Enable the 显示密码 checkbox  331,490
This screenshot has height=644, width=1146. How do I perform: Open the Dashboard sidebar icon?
========
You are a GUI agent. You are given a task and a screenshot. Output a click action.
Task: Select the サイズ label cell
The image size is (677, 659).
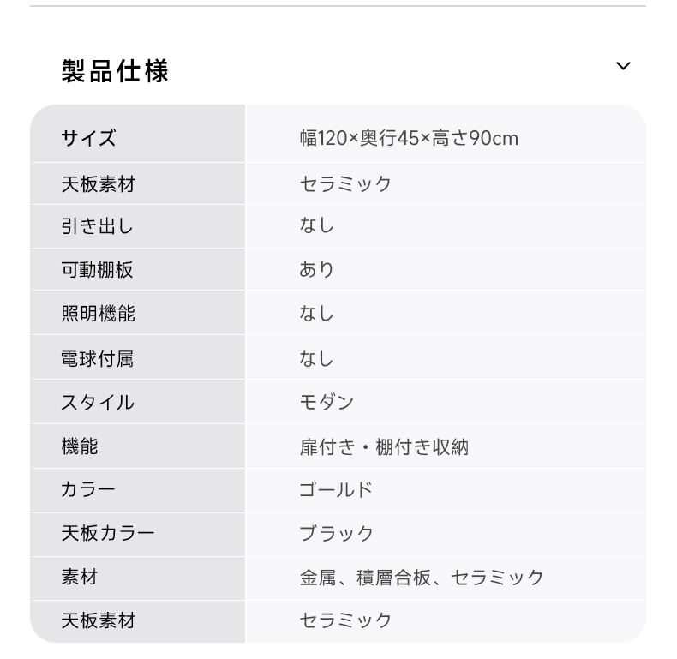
========
_Directions_: Copy out the lines above exactly, beginning at the one that contains "Enable the 显示密码" and ending at the one that contains "This screenshot has".

_Your solution_:
Enable the 显示密码 checkbox  331,490
This screenshot has height=644, width=1146. How do I perform: Open the Dashboard sidebar icon?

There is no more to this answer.